* _PROBLEM DESCRIPTION_: Recast the lines starting at the one containing "Click the Second comment text" and ending at the one containing "pyautogui.click(x=137, y=380)" as a two-column CSV with the headers instruction and action. Give one row for each text and its answer, put each in a single quoted field with line breaks turned into spaces, and leave the pictures out.

------ SOURCE MATERIAL ------

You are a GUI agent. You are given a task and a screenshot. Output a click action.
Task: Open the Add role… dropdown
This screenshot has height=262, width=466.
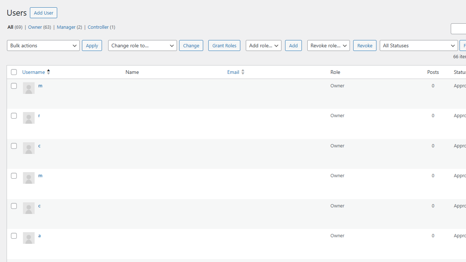tap(263, 45)

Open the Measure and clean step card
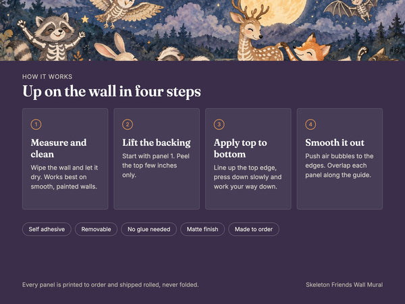65,159
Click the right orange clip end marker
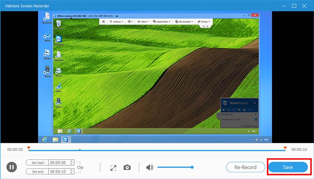This screenshot has height=179, width=314. (x=285, y=148)

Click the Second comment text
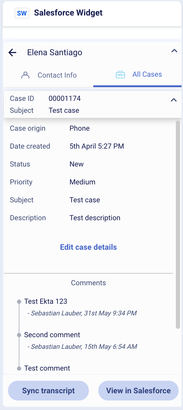[52, 335]
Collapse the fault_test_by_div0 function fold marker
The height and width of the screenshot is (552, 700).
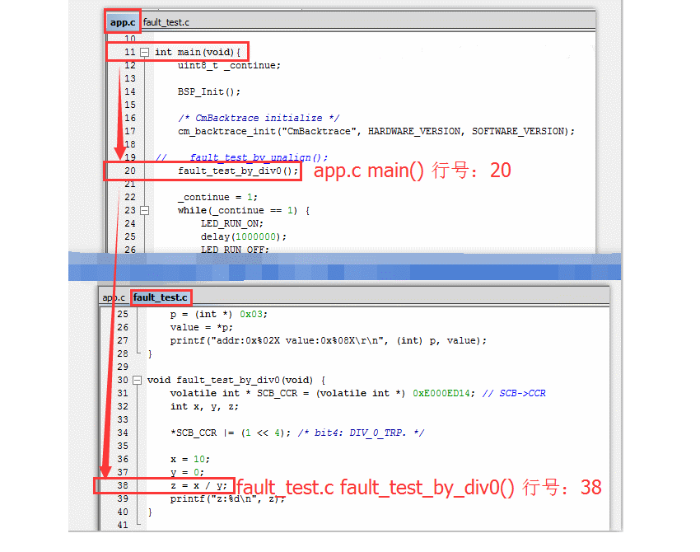pyautogui.click(x=137, y=380)
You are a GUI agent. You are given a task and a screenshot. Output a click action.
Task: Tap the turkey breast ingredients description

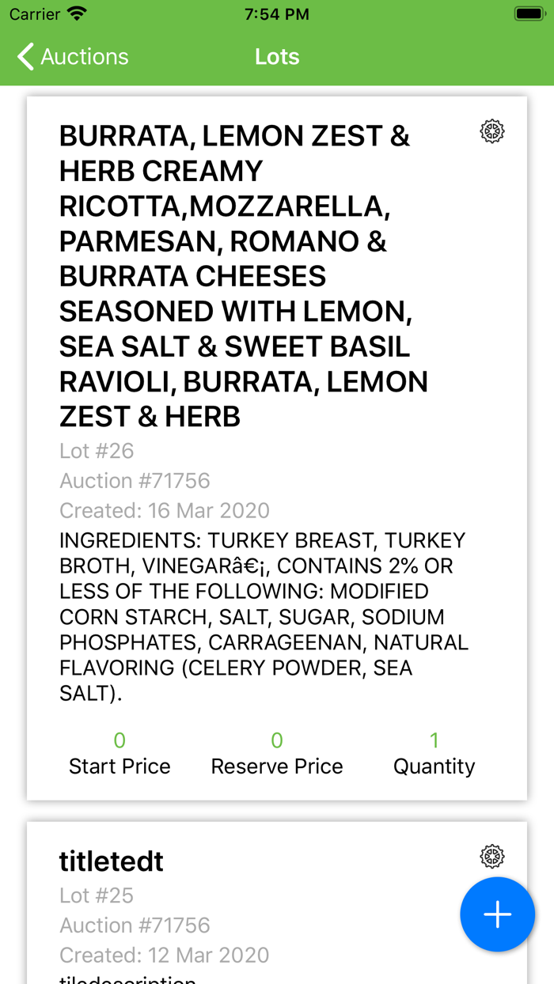[x=263, y=617]
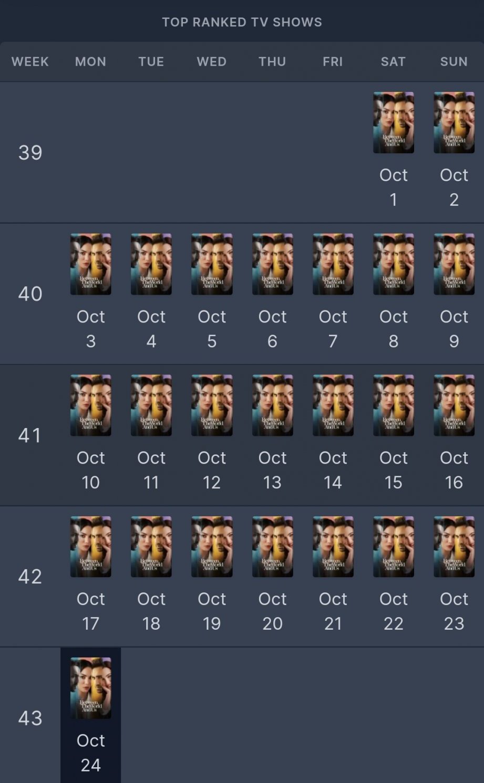The image size is (484, 783).
Task: Click the Top Ranked TV Shows title
Action: point(242,22)
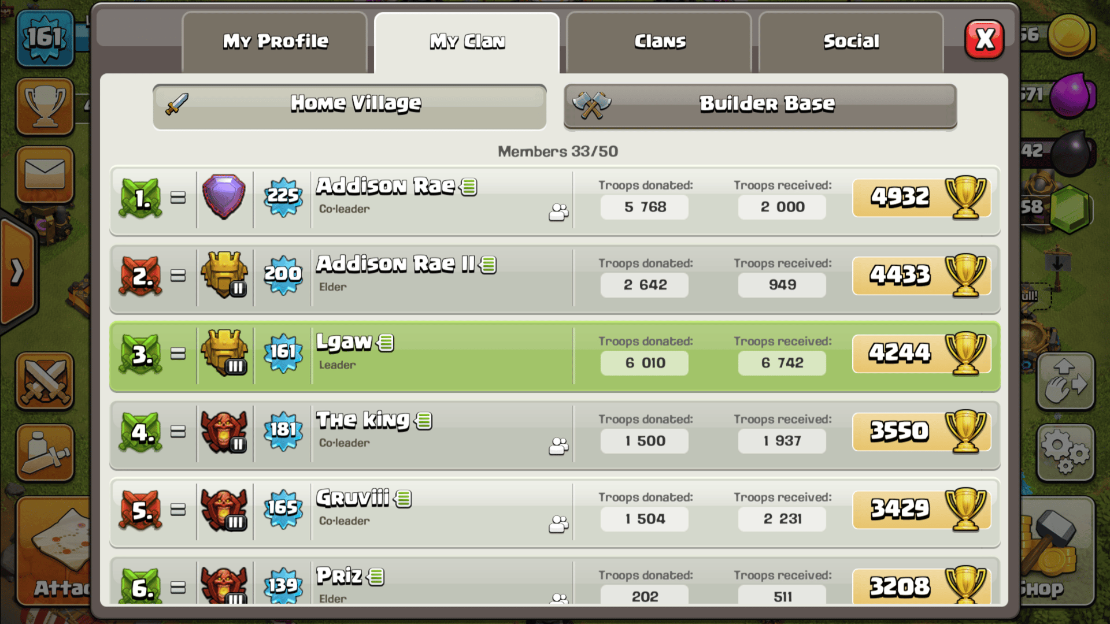Open the trophy leaderboard icon in left sidebar
Viewport: 1110px width, 624px height.
tap(45, 107)
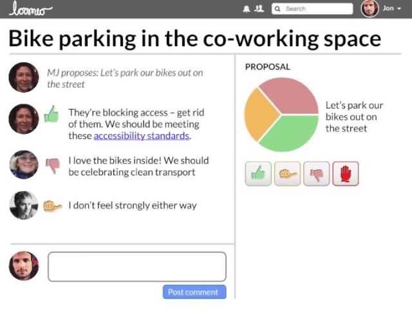Block the proposal with red hand button
This screenshot has height=309, width=412.
coord(346,174)
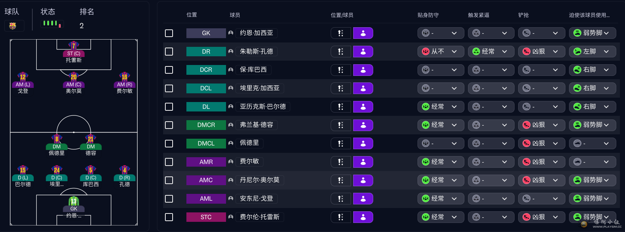
Task: Tick the checkbox for the DMCR row
Action: [169, 125]
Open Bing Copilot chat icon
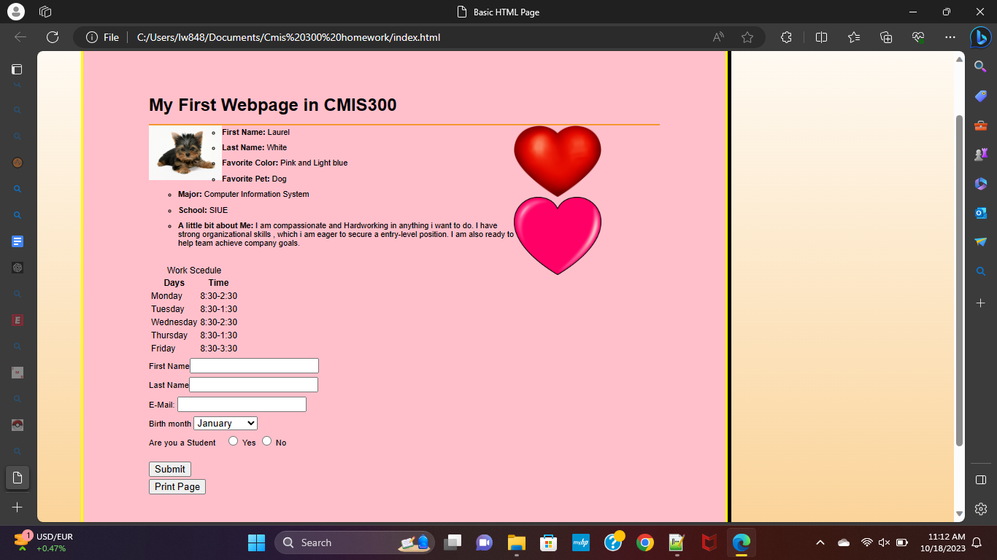 (x=980, y=37)
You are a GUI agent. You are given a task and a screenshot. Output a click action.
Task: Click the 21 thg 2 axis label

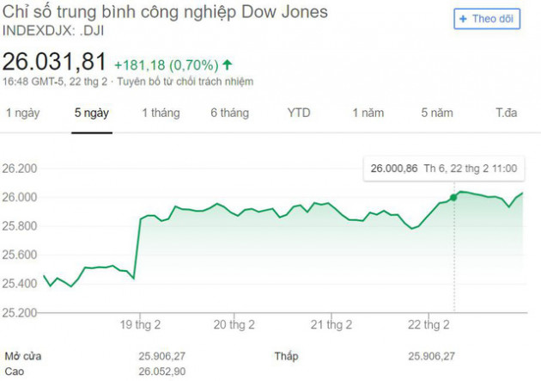[331, 325]
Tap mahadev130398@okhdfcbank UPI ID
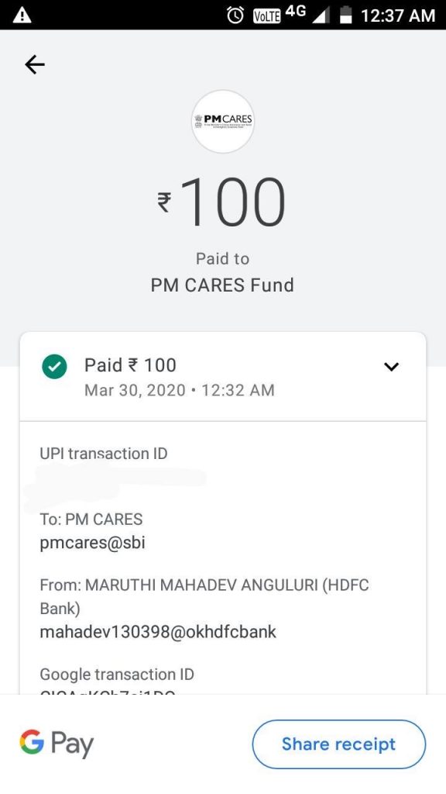 click(x=158, y=632)
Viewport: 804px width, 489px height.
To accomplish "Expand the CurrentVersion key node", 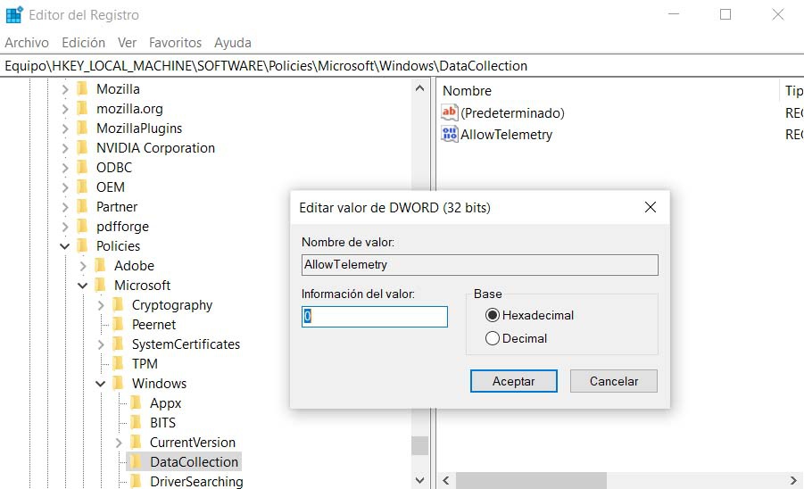I will pyautogui.click(x=119, y=443).
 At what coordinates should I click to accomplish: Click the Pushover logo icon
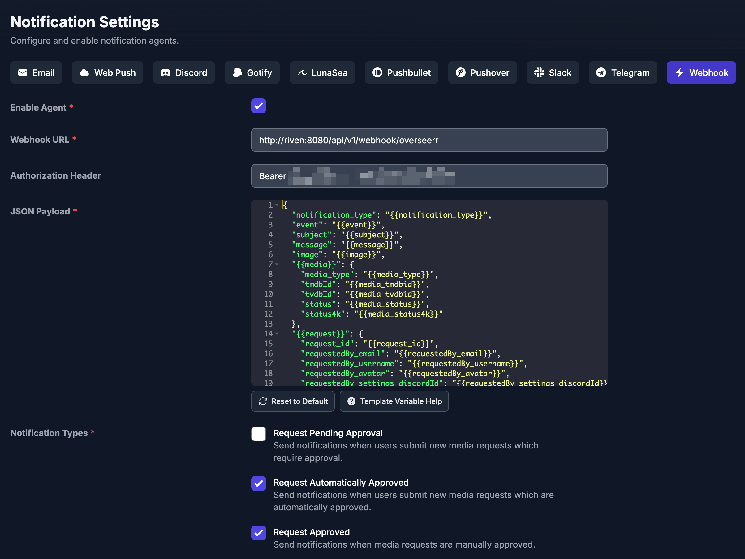tap(460, 72)
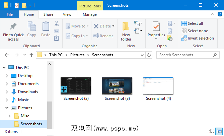Go up one folder level arrow
Screen dimensions: 224x136
point(31,55)
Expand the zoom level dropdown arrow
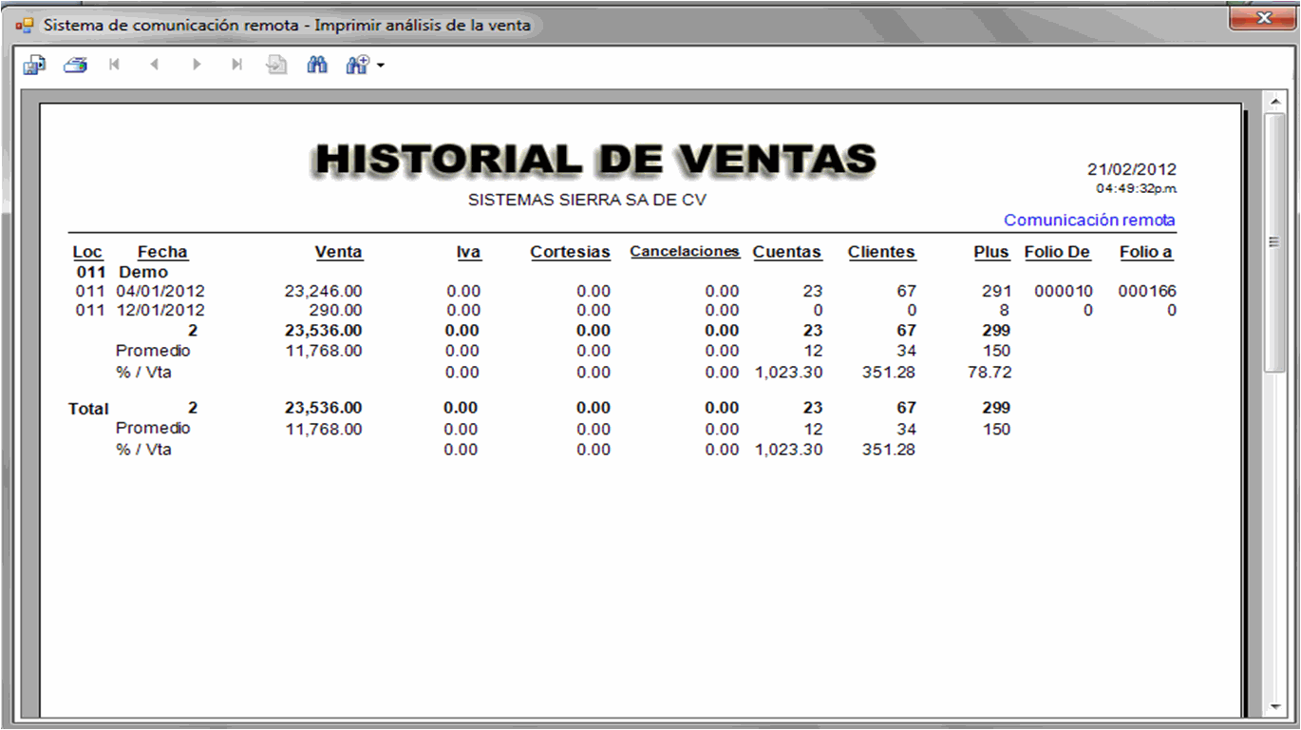Image resolution: width=1301 pixels, height=730 pixels. pyautogui.click(x=381, y=67)
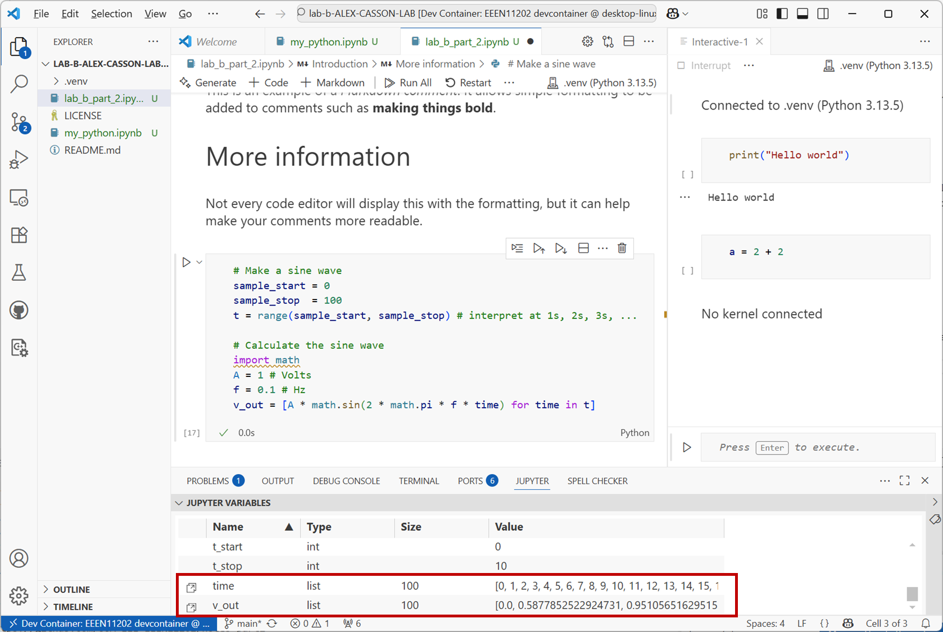
Task: Collapse the JUPYTER VARIABLES section
Action: pyautogui.click(x=179, y=503)
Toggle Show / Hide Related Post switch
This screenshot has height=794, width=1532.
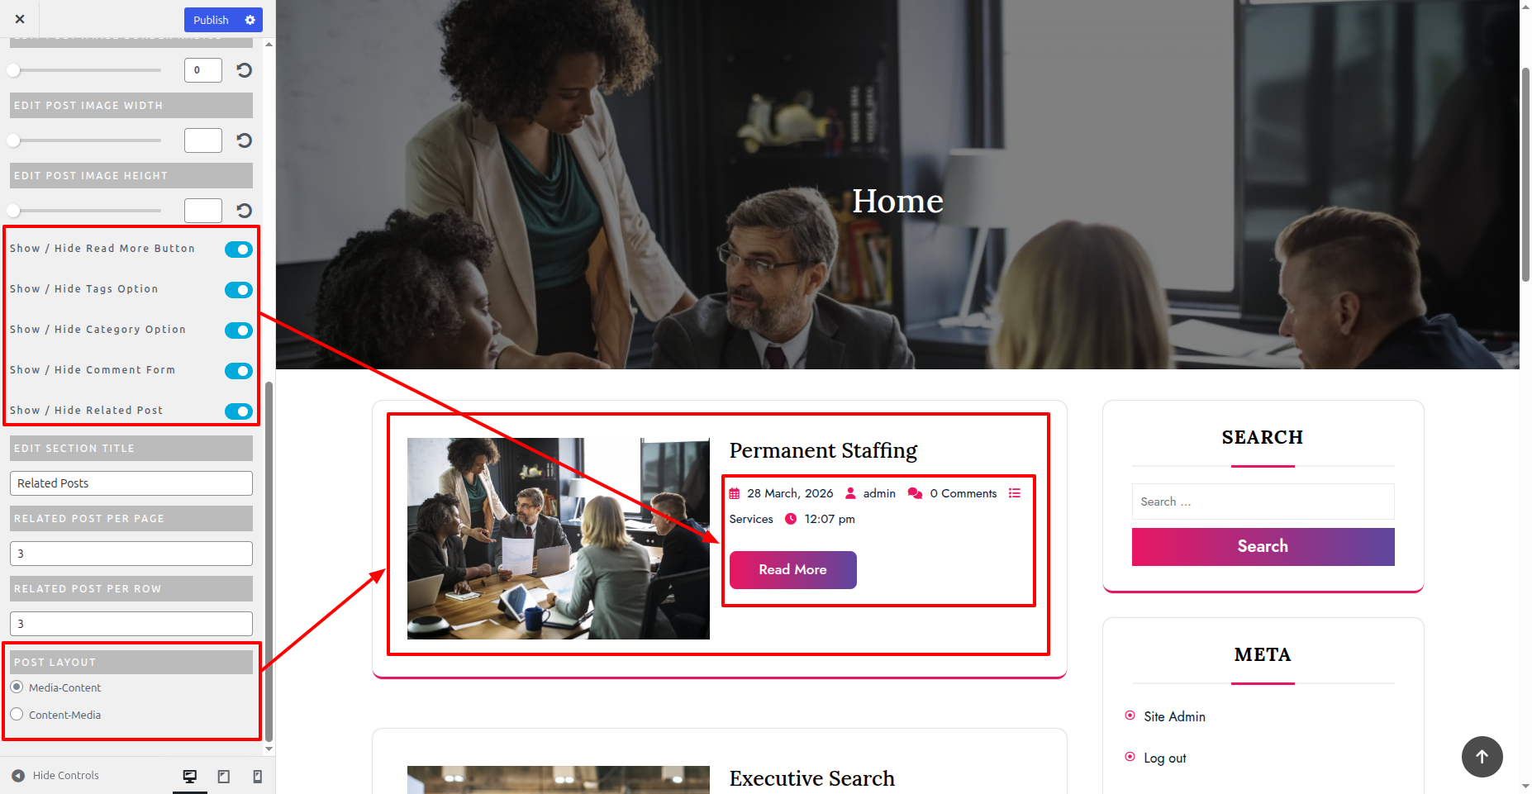[x=239, y=411]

------

* _OUTPUT BELOW_:
instruction,action
"Click the Second comment text","[52, 335]"
"Collapse the fault_test_by_div0 function fold marker The height and width of the screenshot is (552, 700).","pyautogui.click(x=137, y=380)"